É de um peito só a nega de uma das histórias de cordel contadas por Valdeck de Garanhuns, artista pernambucano. História que foi escrita para os que acreditam que, com os olhos da imaginação, é possível ver ou ter até memória do que ainda não existe.
Valdeck se tornou mestre não só em cordel mas na arte do mamulengo, poesia e xilogravura, que encantam mundo afora. Ele tem obras expostas em Washington e Nova Iorque (EUA) e que fazem parte do acervo do museu Fur Volkerkunde, em Frankfurt (Alemanha). Na semana passada ele ministrou uma oficina de xilogravura na Festa Nordestina, que terminou domingo, em Londrina.
''Entre todas as coisas que faço, o mamulengo é a minha paixão porque exercito tudo. As artes plásticas porque confecciono os bonecos, a poesia porque é tudo improvisado e a música porque nas apresentações eu toco e canto. Tudo com a ajuda da minha mulher, Regina Drozina, artista plástica e uma grande companheira, que faz também os figurinos dos espetáculos.''
Aos quatro anos de idade Valdeck já subia no palco representando dramas na igreja Batista e se apresentando, anos mais tarde, no orfeão do Colégio Estadual de Pernambuco. ''Comecei desenhando, copiando. Depois, eu fui crescendo e, hoje, a minha arte é do mundo'', completa o artista, que em suas xilogravuras retrata o Brasil e o povo em toda sua biodiversidade.
Garrado no seio da nega, Valdeck chegou em São Paulo. Ele lembra que estranhou bastante o jeito do povo do Sudeste e Sul, contando que lá nas festas do Nordeste, ninguém vende nada se não fizer munganga (careta). O vendedor grita um adágio, faz troça e brincando vai entretendo o povo, que acaba levando para casa um pouco de tudo.''Na minha família é assim. Tudo a gente faz brincadeira. O nordestino é desse jeito.
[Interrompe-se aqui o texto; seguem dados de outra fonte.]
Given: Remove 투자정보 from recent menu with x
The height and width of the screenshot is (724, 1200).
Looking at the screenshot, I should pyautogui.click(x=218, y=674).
Se passa alguém com a calça suja, logo a gente diz: Ó, fulano, tá com a calça de tal pessoa. É os nossos dizeres'', afirma.
O leite da nega, que fez a arte de Valdeck ficar tão exuberante, conquistando interesse internacional, parece que não é tão forte assim para acabar com a desnutrição cultural dos brasileiros. ''Para você ter idéia, o primeiro museu a ter interesse em obras minhas no acervo foi o da Alemanha. No exterior, eles respeitam demais a arte popular. Muito mais do que nós. Os brasileiros gostam de beber água turva da cacimba do vizinho só porque colocou azulejo'', comenta o artista. Para Valdeck, em arte não deve haver dilema entre o que é erudito e popular - um peito só, que amamenta para o bem ou o mal.